### [What to work on]
A: Can you swap every "TRO" for "restraining order" in the dumpsite case passage, starting at the words "A temporary restraining" and stopping after "March 1, 1974."?
B: Does each statement agree with the dumpsite case passage? (i) The first temporary restraining order was entered on August 9, 1973. (ii) The plaintiff moved for judgment on the pleadings. (iii) The defendants claim immunity under the doctrine of sovereign immunity.
C: What comes next in the dumpsite case passage? Continue it from its last sentence.

### [Passage to read]
******
It is undisputed that the proposed dumpsite is located in "ocean waters" as that term is defined in the Marine Protection, Research and Sanctuaries Act, and in "navigable waters" as that term is defined in the Federal Water Pollution Control Act.

A temporary restraining order was initially entered on August 9, 1973, and remained in effect by agreement of the parties. After defendants removed their consent from the continuation of the initial restraining order, a subsequent TRO was issued on February 1, 1974 and extended for good cause shown on February 11, 1974, in light of the pendency of motions which could be dispositive of the case. By agreement of the parties, that TRO has been extended to March 1, 1974.

The case is now before the Court on defendants' Motion for Judgment on the Pleadings and plaintiff's Motion for Summary Judgment.

JURISDICTION

Jurisdiction is alleged under the "citizen suit" provision of the Marine Protection, Research, and Sanctuaries Act of 1972, 33 U.S.C. § 1415(g), the "citizen suit" provision of the Federal Water Pollution and Control Act of 1972, 33 U.S.C. § 1365, the Administrative Procedure Act, 5 U.S.C. § 701 et seq., and under 28 U.S.C. §§ 1331, 1332 and 1346.4 Defendants move for judgment on the pleadings, alleging that this Court lacks subject matter jurisdiction over this action and, furthermore, that they are immune from such a suit under the doctrine of sovereign immunity.
******
### [Text and item location listing]
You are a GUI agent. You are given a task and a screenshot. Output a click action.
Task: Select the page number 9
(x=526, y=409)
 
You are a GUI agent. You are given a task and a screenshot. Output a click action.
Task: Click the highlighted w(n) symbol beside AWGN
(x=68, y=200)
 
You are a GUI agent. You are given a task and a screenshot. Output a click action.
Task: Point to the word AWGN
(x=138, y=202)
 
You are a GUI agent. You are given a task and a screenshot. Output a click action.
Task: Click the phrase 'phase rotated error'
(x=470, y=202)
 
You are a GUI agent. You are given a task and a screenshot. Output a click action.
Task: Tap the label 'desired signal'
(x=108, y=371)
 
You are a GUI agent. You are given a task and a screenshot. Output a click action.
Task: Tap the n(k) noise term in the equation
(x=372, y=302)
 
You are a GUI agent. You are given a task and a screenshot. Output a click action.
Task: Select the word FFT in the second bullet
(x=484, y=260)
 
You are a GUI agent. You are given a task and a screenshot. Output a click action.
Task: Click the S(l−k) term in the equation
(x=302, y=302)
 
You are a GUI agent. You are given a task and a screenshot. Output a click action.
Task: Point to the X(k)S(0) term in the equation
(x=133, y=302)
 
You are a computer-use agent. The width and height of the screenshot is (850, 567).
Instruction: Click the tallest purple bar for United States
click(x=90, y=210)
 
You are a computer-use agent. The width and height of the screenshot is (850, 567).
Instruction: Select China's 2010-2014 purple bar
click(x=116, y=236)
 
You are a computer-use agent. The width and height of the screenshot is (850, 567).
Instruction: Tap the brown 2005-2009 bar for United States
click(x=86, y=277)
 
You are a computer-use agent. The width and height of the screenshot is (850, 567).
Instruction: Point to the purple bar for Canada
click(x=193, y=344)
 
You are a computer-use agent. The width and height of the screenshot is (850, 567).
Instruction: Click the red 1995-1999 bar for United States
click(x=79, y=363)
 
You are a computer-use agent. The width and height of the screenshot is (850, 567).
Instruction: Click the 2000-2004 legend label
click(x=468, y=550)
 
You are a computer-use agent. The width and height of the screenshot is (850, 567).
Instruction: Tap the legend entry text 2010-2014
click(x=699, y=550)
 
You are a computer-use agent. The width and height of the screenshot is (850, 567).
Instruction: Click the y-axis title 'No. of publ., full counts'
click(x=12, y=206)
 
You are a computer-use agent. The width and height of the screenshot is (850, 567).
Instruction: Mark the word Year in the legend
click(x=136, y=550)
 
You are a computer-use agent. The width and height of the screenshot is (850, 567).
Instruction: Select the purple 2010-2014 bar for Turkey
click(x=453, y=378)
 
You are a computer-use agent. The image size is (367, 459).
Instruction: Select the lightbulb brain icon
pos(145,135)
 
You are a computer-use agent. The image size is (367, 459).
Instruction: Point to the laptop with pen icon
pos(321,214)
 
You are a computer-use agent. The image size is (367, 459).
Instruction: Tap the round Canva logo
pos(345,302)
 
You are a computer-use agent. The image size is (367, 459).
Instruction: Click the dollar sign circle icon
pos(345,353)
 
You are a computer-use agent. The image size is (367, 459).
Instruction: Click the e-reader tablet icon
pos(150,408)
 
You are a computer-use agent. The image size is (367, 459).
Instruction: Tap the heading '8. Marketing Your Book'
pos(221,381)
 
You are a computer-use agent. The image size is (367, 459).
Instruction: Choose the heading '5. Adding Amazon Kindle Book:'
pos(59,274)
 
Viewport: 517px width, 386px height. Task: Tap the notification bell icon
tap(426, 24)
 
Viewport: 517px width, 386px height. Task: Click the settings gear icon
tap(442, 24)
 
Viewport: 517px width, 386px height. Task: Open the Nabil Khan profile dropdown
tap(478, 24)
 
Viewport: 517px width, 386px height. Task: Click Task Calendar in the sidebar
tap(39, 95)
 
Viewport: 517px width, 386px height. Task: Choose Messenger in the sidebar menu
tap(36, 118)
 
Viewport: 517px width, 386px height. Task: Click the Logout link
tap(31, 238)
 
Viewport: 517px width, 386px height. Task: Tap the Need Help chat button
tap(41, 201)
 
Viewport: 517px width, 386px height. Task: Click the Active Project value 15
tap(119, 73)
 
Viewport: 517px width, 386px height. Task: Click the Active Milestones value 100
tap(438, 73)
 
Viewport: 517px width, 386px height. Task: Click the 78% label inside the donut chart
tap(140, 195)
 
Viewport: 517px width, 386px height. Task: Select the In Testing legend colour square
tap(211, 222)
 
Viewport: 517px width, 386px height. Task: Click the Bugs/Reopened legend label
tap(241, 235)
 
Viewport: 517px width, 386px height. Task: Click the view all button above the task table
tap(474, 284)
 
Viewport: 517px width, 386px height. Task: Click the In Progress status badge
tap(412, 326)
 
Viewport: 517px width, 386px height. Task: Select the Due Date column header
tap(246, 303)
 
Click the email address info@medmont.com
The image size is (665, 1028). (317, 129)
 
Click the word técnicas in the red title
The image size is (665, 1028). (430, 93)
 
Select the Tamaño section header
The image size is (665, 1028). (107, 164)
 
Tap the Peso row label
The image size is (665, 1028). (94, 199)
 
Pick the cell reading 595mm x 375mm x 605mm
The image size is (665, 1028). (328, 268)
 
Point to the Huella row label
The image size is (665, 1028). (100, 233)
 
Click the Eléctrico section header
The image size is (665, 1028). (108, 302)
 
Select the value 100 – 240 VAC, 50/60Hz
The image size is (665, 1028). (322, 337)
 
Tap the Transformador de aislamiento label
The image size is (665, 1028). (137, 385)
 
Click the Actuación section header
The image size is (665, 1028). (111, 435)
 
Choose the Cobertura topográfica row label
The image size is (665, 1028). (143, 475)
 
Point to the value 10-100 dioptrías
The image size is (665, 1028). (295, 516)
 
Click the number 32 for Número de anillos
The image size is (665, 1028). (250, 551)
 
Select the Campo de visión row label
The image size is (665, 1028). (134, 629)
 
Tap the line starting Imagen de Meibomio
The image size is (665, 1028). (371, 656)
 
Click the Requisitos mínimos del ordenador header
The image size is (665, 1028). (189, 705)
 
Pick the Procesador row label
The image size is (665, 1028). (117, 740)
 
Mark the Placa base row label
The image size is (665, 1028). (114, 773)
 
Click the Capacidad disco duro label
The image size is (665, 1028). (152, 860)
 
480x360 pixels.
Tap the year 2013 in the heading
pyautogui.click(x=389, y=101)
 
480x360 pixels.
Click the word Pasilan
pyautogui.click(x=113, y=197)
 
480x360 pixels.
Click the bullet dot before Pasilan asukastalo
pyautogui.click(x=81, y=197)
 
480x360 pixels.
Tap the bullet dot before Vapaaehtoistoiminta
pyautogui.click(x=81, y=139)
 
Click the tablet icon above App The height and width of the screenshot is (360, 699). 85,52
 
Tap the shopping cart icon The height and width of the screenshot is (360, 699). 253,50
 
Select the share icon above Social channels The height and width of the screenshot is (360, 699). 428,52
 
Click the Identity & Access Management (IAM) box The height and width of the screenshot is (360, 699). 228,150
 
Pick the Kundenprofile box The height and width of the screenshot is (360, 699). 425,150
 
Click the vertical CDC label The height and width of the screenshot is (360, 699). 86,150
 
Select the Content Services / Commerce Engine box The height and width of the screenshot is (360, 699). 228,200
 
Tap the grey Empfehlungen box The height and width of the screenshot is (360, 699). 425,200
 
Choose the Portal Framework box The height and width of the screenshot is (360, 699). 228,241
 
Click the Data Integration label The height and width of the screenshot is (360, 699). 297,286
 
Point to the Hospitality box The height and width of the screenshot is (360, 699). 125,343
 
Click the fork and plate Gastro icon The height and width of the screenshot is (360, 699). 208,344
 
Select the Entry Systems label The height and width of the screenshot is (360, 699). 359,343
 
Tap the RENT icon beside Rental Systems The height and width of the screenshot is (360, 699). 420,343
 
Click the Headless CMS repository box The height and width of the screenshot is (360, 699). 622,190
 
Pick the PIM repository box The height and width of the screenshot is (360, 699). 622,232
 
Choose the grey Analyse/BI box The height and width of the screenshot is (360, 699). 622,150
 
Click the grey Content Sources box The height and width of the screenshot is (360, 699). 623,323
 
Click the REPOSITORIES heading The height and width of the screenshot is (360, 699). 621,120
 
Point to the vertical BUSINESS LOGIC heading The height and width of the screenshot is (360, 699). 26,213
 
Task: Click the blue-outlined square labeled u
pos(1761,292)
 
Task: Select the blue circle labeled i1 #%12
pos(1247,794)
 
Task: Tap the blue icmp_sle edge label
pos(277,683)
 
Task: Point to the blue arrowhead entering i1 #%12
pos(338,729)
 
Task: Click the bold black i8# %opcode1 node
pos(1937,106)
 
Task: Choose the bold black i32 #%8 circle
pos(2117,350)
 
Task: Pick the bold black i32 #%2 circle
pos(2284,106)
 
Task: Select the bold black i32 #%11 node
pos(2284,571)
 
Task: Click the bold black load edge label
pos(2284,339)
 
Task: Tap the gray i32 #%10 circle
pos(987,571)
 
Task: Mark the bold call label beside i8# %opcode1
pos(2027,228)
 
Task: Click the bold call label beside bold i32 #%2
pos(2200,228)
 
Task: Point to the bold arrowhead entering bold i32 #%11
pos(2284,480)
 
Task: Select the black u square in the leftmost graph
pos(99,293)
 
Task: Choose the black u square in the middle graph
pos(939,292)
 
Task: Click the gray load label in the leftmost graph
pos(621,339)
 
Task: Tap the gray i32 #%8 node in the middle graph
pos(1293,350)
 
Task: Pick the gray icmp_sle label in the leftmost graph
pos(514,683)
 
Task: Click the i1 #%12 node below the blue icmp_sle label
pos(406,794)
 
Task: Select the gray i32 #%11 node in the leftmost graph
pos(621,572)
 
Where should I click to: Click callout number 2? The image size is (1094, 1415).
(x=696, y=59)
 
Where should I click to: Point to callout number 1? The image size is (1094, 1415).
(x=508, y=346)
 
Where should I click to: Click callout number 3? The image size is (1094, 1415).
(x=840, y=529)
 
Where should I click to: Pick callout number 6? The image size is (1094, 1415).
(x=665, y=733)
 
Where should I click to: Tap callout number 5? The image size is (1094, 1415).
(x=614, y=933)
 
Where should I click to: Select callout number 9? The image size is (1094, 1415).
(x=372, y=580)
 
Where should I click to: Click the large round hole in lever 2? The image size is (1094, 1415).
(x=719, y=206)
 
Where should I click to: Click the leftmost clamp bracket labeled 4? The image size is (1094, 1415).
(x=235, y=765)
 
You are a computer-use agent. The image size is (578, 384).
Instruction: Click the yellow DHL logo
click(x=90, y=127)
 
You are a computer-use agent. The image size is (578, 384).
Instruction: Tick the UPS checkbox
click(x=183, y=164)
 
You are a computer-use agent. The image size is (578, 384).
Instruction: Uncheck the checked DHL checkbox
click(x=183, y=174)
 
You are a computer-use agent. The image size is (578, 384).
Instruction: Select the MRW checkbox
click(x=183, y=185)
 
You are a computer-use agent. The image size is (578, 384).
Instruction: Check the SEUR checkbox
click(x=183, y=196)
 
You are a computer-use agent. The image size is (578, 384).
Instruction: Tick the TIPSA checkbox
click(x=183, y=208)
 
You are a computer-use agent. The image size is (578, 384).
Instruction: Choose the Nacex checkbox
******
### [Results for the exercise]
A:
A temporary restraining order was initially entered on August 9, 1973, and remained in effect by agreement of the parties. After defendants removed their consent from the continuation of the initial restraining order, a subsequent restraining order was issued on February 1, 1974 and extended for good cause shown on February 11, 1974, in light of the pendency of motions which could be dispositive of the case. By agreement of the parties, that restraining order has been extended to March 1, 1974.

B:
(i) Yes: "A temporary restraining order was initially entered on August 9, 1973"
(ii) No: "defendants' Motion for Judgment on the Pleadings and plaintiff's Motion for Summary Judgment"
(iii) Yes: "they are immune from such a suit under the doctrine of sovereign immunity"

C:
The major thrust of plaintiff's complaint is that the defendants failed to comply with the procedural requirements of various federal laws relating to environmental protection, in that they allegedly failed to obtain permits, give public notice and opportunity for hearing and make public disclosure of anticipated environmental impact prior to commencing a federal project in which dredged spoil would be dumped in the ocean waters off Brenton Reef.

I find clear authority for this Court taking jurisdiction over such a claim of alleged failure of an agency to comply with procedural mandates of federal law relating to environmental matters. See Calvert Cliffs' Coordinating Committee v. U. S. Atomic Energy Commission, 146 U.S.App.D.C. 33, 449 F.2d 1109 (1971); National Helium Corporation v. Morton, 455 F.2d 650 (10th Cir. 1971); The Committee for Nuclear Responsibility, Inc. v. Seaborg, 149 U.S. App.D.C. 380, 463 F.2d 783 (1971); Citizens Committee for Hudson Valley v. Volpe, 425 F.2d 97 (2d Cir.), cert. denied, 400 U.S. 949, 91 S.Ct. 237, 27 L.Ed.2d 256 (1970); Sierra Club v. Froehlke, 359 F.Supp. 1289, 1335 (S.D. Tex.1973); Sierra Club v. Mason, 351 F.Supp. 419 (D.Conn.1972); Citizens for Clean Air, Inc. v. Corps of Engineers, 349 F.Supp. 696 (S.D.N.Y.1972); Environmental Defense Fund v. Hardin, 325 F.Supp. 1401 (D.D.C.1971); Environmental Defense Fund v. Corps of Engineers, 324 F.Supp. 878 (D.D.C.1971); Environmental Defense Fund v. Corps of Engineers, 325 F.Supp. 728 (E.D. Ark.1971).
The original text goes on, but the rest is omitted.